I hope you will both be able to move forward with peace and respect to each other, whether that is together or apart.


----------



## Jazzmin

Wanting a Strong Marriage said:


> you need to speak honestly with your husband about how deep your conviction of having no children is. It's fair to him to give him the truth of your feelings and the situation as it stands. This may be a deal breaker for him. May not be. But stealing the choice from him is wrong and not fair.


Thanks so much for your well thought out response. I have spoken with my husband over and over again about being done but he chooses not to hear that. He chooses to think that with time I will change my mind. I understand his confusion considering that I was willing to be pregnant four other times, it is just that I no longer want to pursue that path in our life. If I was talking about a career change (like when I transitioned from military to business owner) it would be easier to relate to and for him to hear but it is harder to understand why I wouldn't want to transition from my career as wife to beloved mother of his children when I once had aspirations to do so. I told our marriage counselor that I have the IUD in and that I want to be able to tell him in a safe environment. I really hate that he doesn't know. With her encouragement, I have told him over and over again phrased in all sorts of ways that I no longer want to have children...he still hasn't heard. I believe that is why she is working so hard to figure out why he has such a conviction toward having a baby. Perhaps....Oh, I don't know. We are trying to figure out what hole he thinks a baby will fill. I wish he would open up more but he isn't used to identifying his feelings and giving them a voice. I can only hope that we will get there.


----------



## michelle38

I never had any miscarriages, but I went thru 10 years of infertility hell and finally had an ovum donation. So I think I understand some of your pain. 

However, it was also obvious during these years my h would never give up. Adoption was brought up but he would not even consider it. 

It seems for some men, having a biological child is the only way to go, and I validate that. 

BTW, I love my son to no end. I also wanted a child badly and have never looked back on the donation. But I am trying to think from your h's side here, not giving my female point of view. 
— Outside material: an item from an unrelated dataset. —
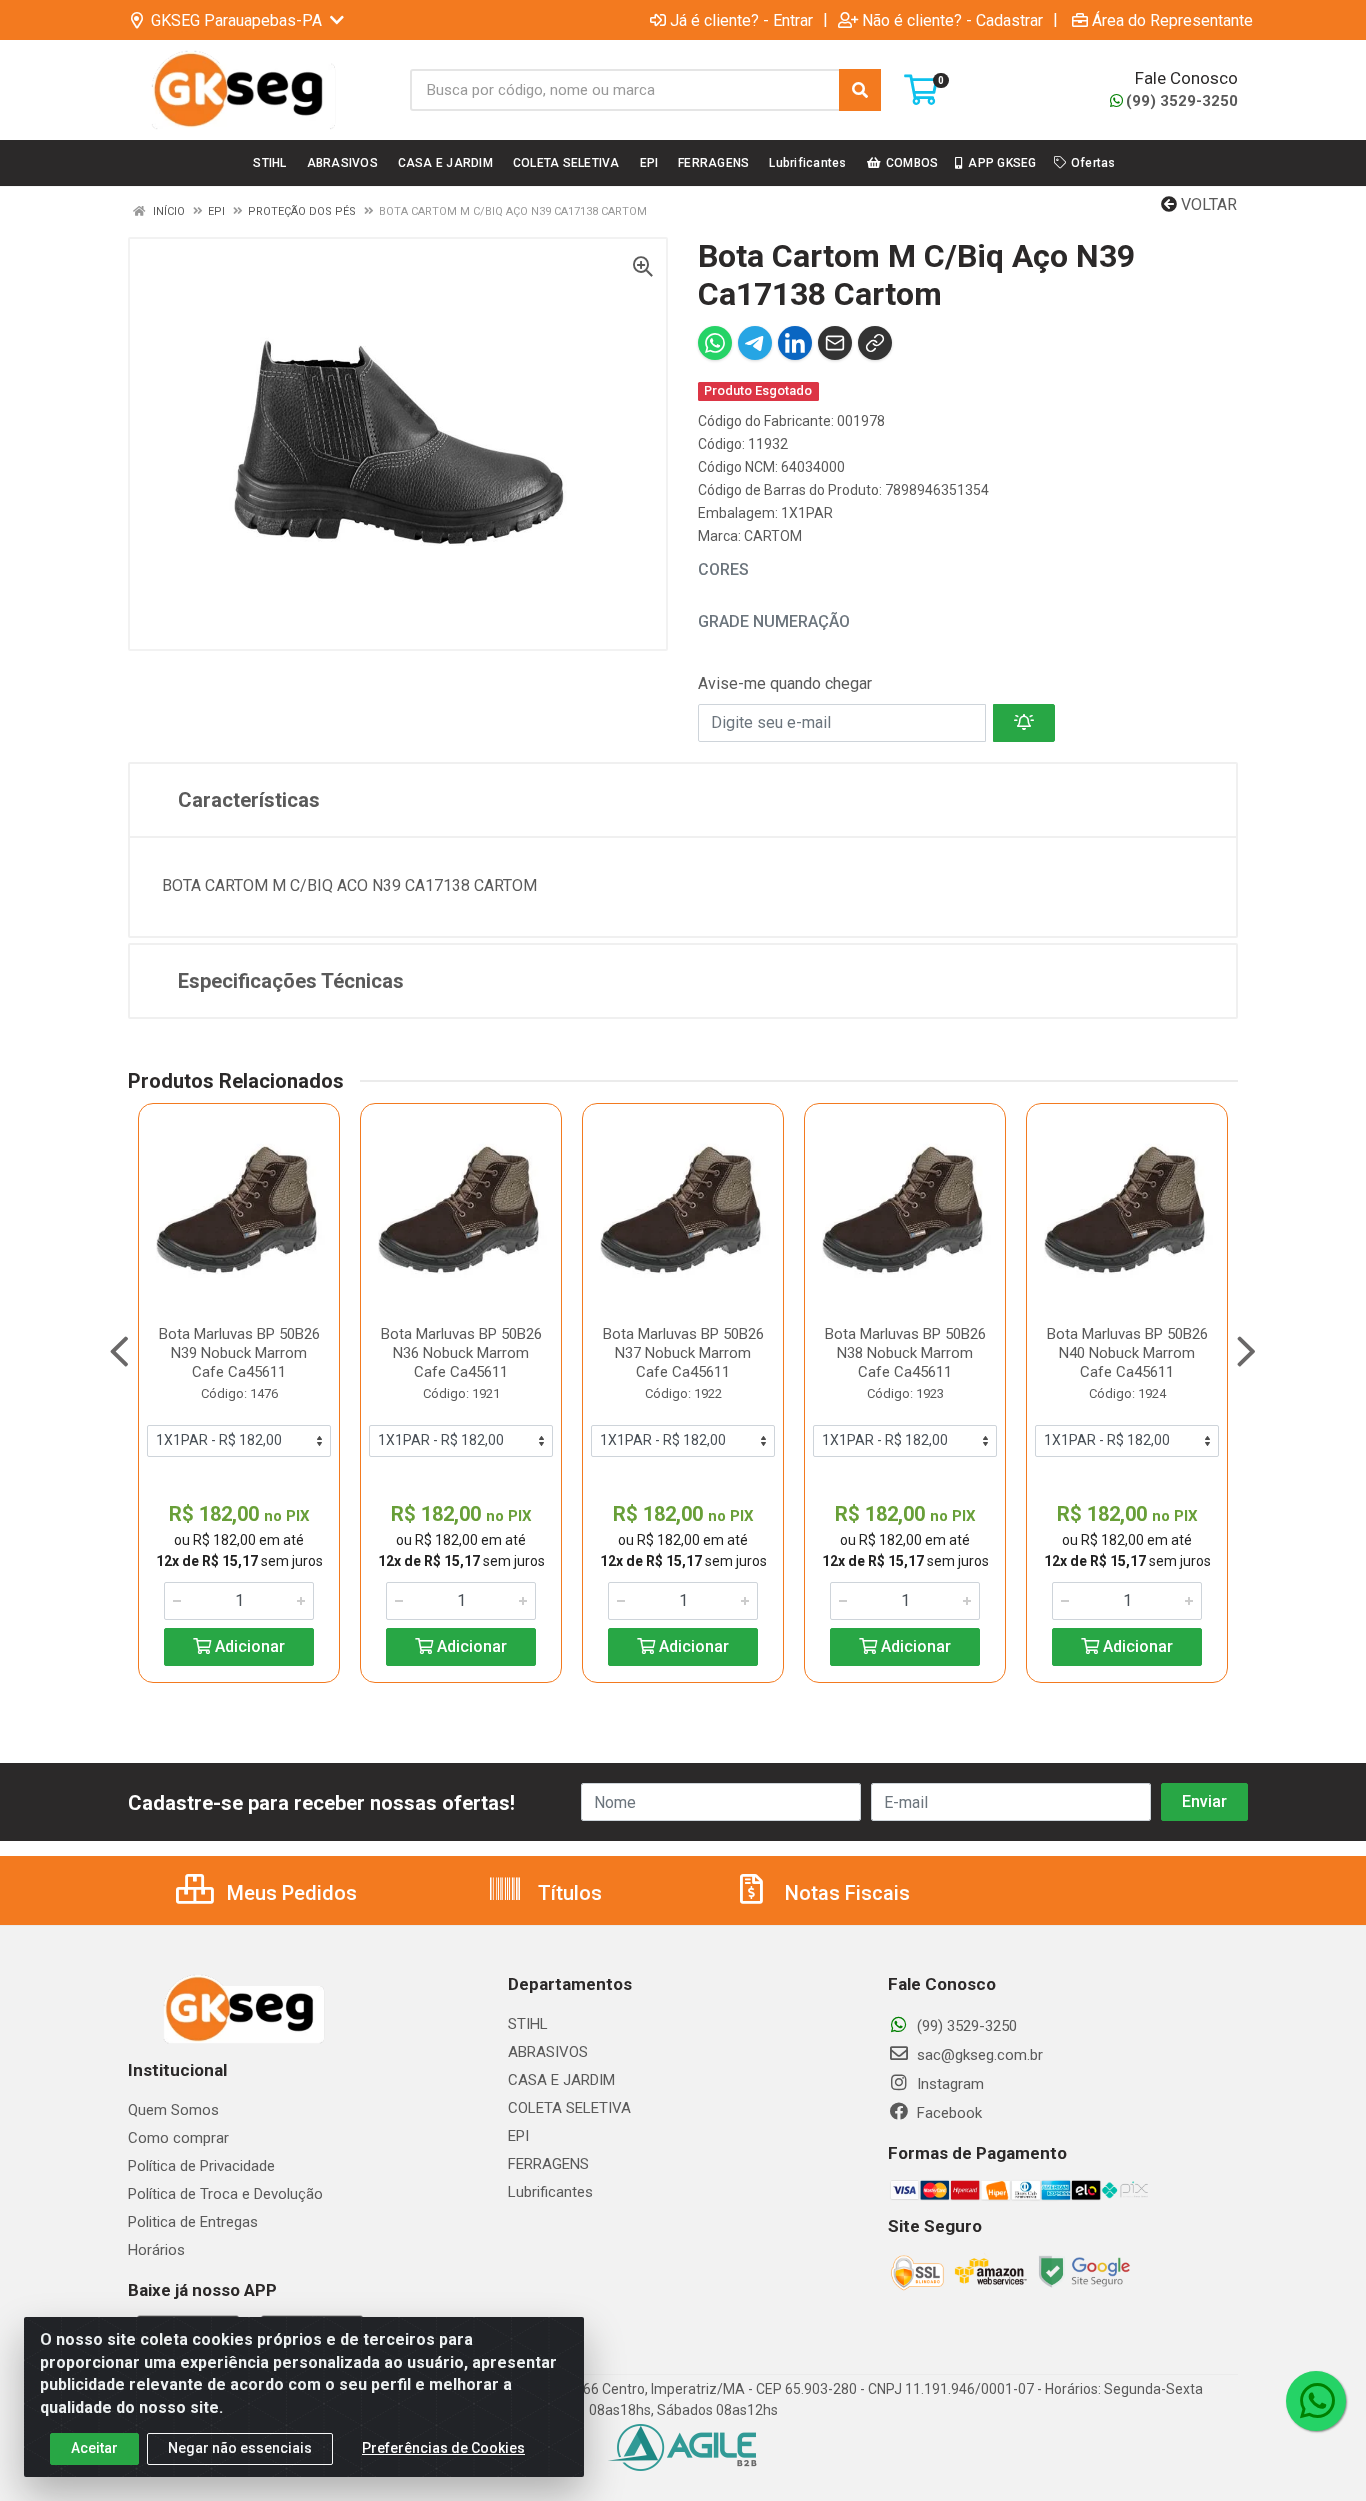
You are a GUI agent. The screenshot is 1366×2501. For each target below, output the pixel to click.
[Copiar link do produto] (875, 343)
What I'm trying to say is, your h might never be able to accept the idea of not having a biological child. Therefore, you guys have to come to some kind of compromise or solution to that. 

Best luck.


----------



## Jazzmin

michelle38 said:


> It seems for some men, having a biological child is the only way to go, and I validate that. What I'm trying to say is, your h might never be able to accept the idea of not having a biological child.
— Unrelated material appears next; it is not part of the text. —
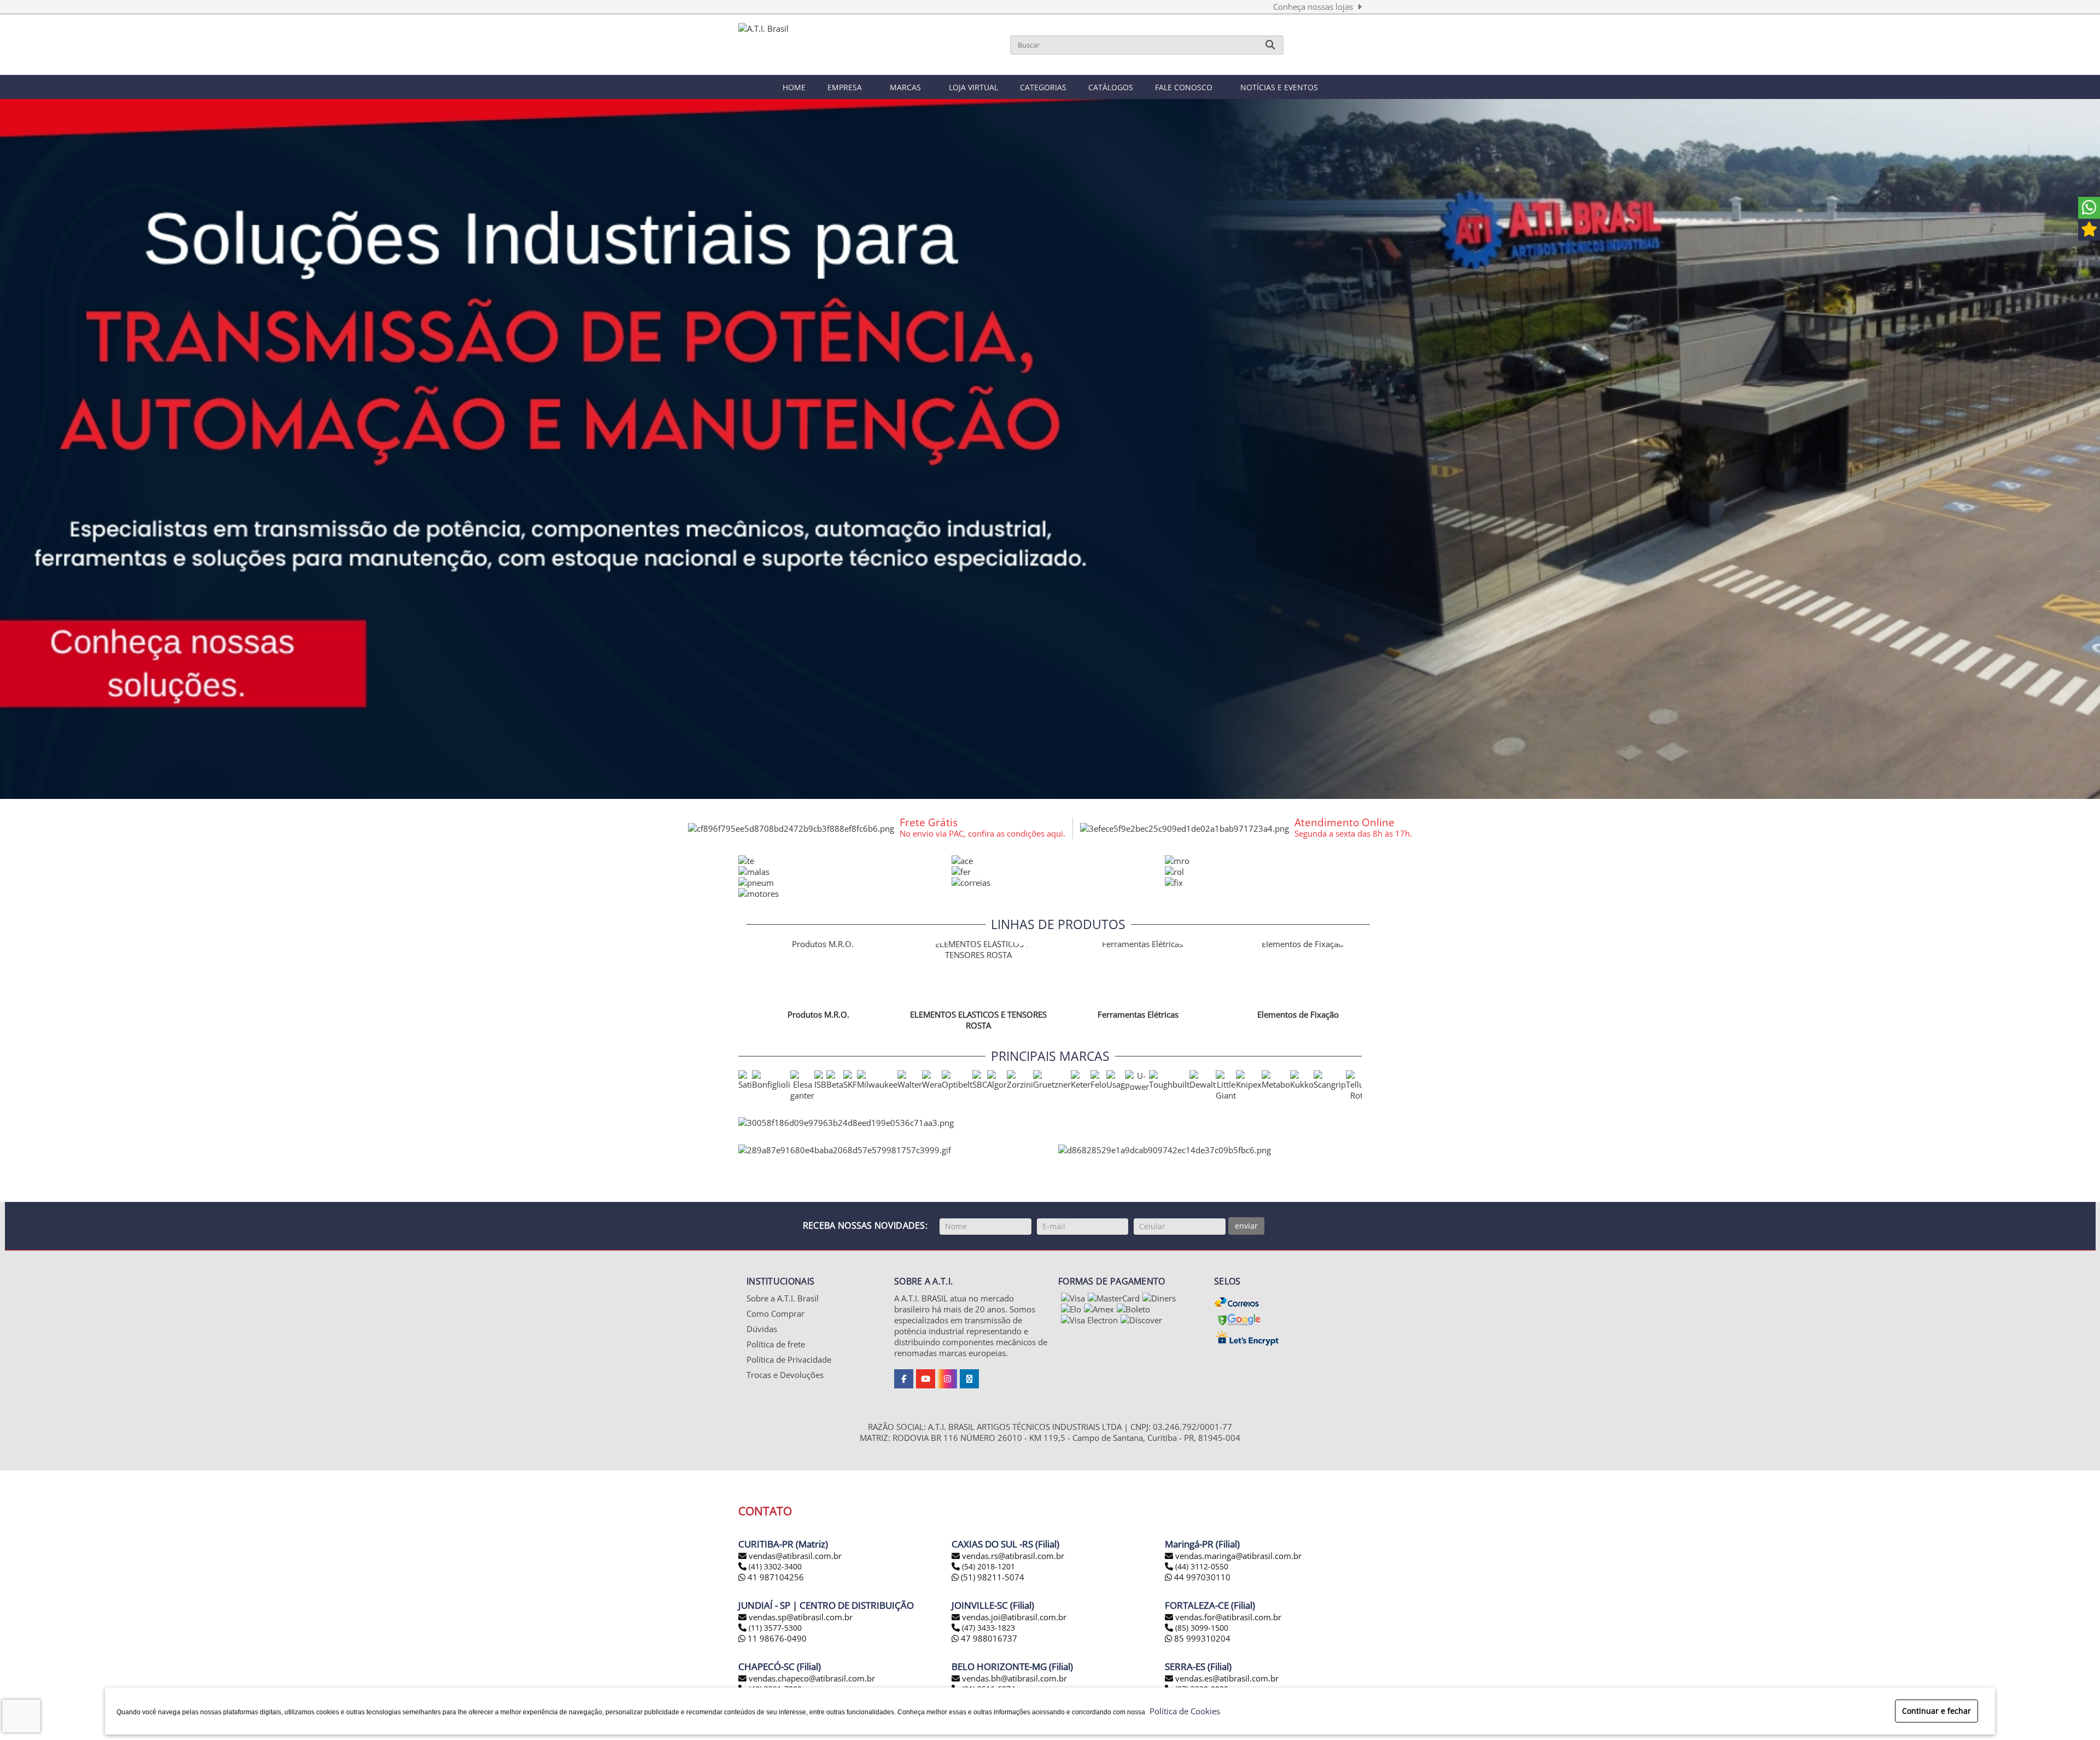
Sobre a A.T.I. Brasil (782, 1298)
Michelle, Thank you so much for sharing your experience with me. I understand that he may never be able to give that up and I respect that. However, I also know that it isn't as important to me...that is why I thought I would have to let him go to pursue that dream. We left marital counseling this Tuesday with the counselor telling him that he needs to decide if he can go on with me without a child or not. She thought we should set a deadline but I let him off of that commitment because he doesn't do well when he feels rushed. I want him to take as much time as he needs but it can't go on forever. The day after that session, I asked him if he thought anymore on it and if he had any questions or needed to discuss it again and he declined to do either. I told him that I didn't expect him to have a decision within 24 hours and I let the topic drop. I trust that the therapist will ask him for a decision next week and if he doesn't have one, then we will delve more deeply into the topic again. God, I hope he chooses to stay with me and move on together but either way, I'm ready to pursue new adventures.


----------



## Tikii

The thing that bothers me most here, is the fact that you are lying to him about the IUD. Even if he doesn't want to accept that you are never going to want a child, doesn't mean that he should have the false hope that there is a possibility that it could happen or that you are open to that possibility. He has the right to know that you are not only not wanting to get pregnant again, but that you are doing everything you can to prevent it.
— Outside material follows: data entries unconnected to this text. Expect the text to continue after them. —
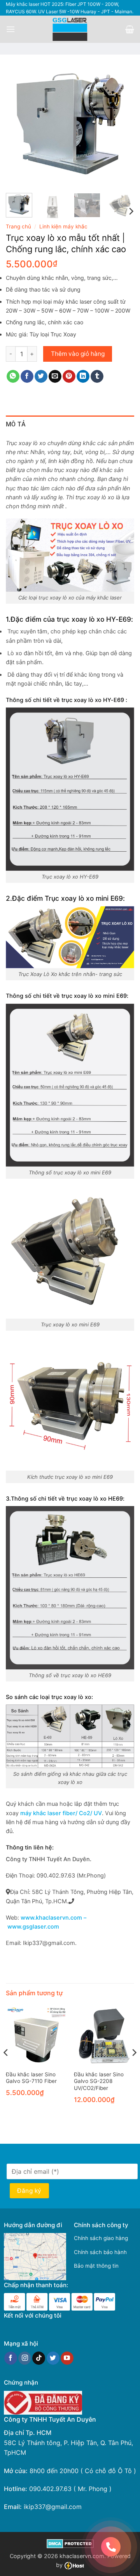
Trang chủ (18, 226)
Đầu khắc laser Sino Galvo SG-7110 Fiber (31, 2077)
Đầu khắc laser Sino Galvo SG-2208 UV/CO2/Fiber (99, 2081)
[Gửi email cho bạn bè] (55, 376)
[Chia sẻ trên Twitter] (41, 376)
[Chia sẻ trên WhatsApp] (13, 376)
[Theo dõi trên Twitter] (53, 2358)
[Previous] (18, 123)
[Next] (122, 123)
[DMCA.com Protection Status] (70, 2543)
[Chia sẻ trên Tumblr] (97, 376)
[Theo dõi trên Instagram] (24, 2358)
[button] (10, 29)
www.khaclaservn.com (51, 1917)
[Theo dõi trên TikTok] (38, 2358)
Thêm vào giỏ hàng (78, 353)
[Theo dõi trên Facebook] (10, 2358)
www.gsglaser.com (33, 1926)
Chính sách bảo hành (100, 2252)
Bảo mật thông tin (96, 2266)
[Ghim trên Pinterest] (69, 376)
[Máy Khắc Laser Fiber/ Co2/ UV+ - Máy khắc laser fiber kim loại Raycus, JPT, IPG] (70, 29)
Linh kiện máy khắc (63, 226)
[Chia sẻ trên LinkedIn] (83, 376)
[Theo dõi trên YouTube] (67, 2358)
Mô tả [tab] (16, 424)
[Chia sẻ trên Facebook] (27, 376)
My husband and I are currently suffering from infertility. There have been times where one of us or the other has wanted to give up, but never have. Personally if either of us decided to NEVER have children willingly, I don't know if the other would stay. 

I think you need to continue MC, but be prepared for him to walk away. You are asking him to give up something that he sees as a need, and something that he absolutely needs to have in his lfe. I understand you have been through a lot, but so has he. For him to experience all of that, and not have a child to love for it, may be a breaking point.


----------



## Jazzmin

Tikii said:


> For him to experience all of that, and not have a child to love for it, may be a breaking point.


Hi Tikii, thanks for reading my entire back story and taking the time to share and weigh-in. You make a very valid point about his going through all of this and not having the prize at the end. However, even if I relent and keep trying to bear his child, he may still not have the baby at the end. It isn't just that I emotionally can't give him a child, it is that I have been physically unable to do so as well. He's 41 and I'm 37; the window is closing fast. I need him to accept that our life would be ok with just us sharing it - whether by choice or fate and I don't think he could accept either one. I feel that he has to face the very distinct reality that we won't be parents even if I give in and keep trying to conceive his biological child.

One of my fears too is that he is looking more at the trophy than the actual job of being a parent. Especially parenting a little one when we are over 40. Not that he wouldn't be a good parent, it is just that based on my experience with the division of labor for our pets and farm animals, it isn't equal. He would share in the responsibility but expect me to shoulder a larger percentage. I don't want to dedicate 40-60 to raising a baby which is why in the past I had suggested we adopt an older child as well.


----------



## Tikii

I personally feel that, from experience suffering from infertility and loss, that trying and failing is far more easy to bare than giving up and not trying at all. 

If I am unable to have kids, I will not resent my husband, but if he were to keep me from trying, I would.


----------



## Jazzmin

Tikii said:


> trying and failing is far more easy to bare than giving up and not trying at all.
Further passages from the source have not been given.